Dans le langage technique, la transmission est un ensemble de rouages qui a vocation à faire circuler une énergie produite, afin de la rendre efficiente.

Cela signifie, au-delà du rôle propre, que la mission de tout un chacun est transpersonnelle et que pour faire une comparaison en parallèle, la transmission des informations est un élément clef, de la qualité des soins de l’univers hospitalier.

 

Essentielle dans le partage d’informations via le dossier patient pour les médecins, la transmission des données est aussi éminemment importante au niveau paramédical. Elle l’est peut-être encore plus, dans le milieu du soin psychiatrique, dans lequel la parole et l’échange sont prioritairement vecteurs de soin.

 

Ecrire, parler, échanger, s’interroger à voix haute, débattre à bâtons rompus, se laisser aller à associer, dire les émotions et impressions, faire des observations, se sentir libre de donner son avis, ne pas craindre le jugement, communiquer le subjectif tout autant que ce qui paraît objectif, avoir un peu confiance en ce que l’on dit ou écrit, observer ce qui se passe en soi, savoir ne pas toujours être d’accord, être parfois seul à penser ce que l’on pense, accepter de douter, chercher les points de convergence et l’endroit fuyant de la bonne distance au regard de l’autre et de soi, sont avec d’autres, des outils privilégiés du soin psychique. Le premier instrument du soin dans nos professions d’intervenants en psychiatrie, est nous-mêmes, faisant partie d’un au-delà ensemble, qu’il convient de ne pas oublier pour que des soins dignes de ce nom, puissent être qualitativement prodigués.

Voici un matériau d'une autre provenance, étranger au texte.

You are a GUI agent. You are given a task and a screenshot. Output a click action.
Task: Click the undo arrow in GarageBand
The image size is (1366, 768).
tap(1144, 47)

On peut parler d’une gymnastique psychique permanente, qui occupe par moment les esprits au-delà de la porte du temps de travail, tout en prenant garde que ça ne devienne pas envahissant.

 

Mettre des mots sur les maux, sur les émotions douloureuses et les sentiments mitigés, sur les épisodes de vie qui ont laissé des cicatrices et sur des défenses psychiques qui ont toujours leur raison d’être, c’est comme mettre un peu de baume apaisant sur les douleurs, pour peu que les mots soient adaptés et posés avec délicatesse et précaution. Encore faut-il très souvent, trouver le mot juste, celui qui dans l’intention, va peut-être dénouer un peu le plexus psychique noué.

 

Il n’est pas toujours naturellement aisé, de trouver le mot qui parle, celui qui va transmettre une image qui va ensuite circuler sur l’écran intérieur de l’esprit, afin de s’interroger sur soi. La transmission à l’autre, en tant que témoin de ce qui se passe en soi, n’est pas un exercice qui coule de source. Mais c’est pourtant en cet exercice que prend racine, la qualité de la transmission d’informations, porteuses de soins psychiques en équipe. Sans doute faut-il pour cela de la pratique et savoir donner du temps au temps. Sans doute faudrait-il pour cela, que les moments de transmission en équipe, ne soient pas en certains lieux de soin, minutés de manière trop comptable et restrictive, afin de laisser libre cours au subjectif, si important en termes de pathologies psychiques. L’observation de ce qui se passe en soi, le temps donné, la pratique et l’expérience, les échanges, sont assurément des ingrédients qui valent leur pesant d’or, mais on peut aussi penser qu’ils ne suffisent pas à la libre circulation des mots.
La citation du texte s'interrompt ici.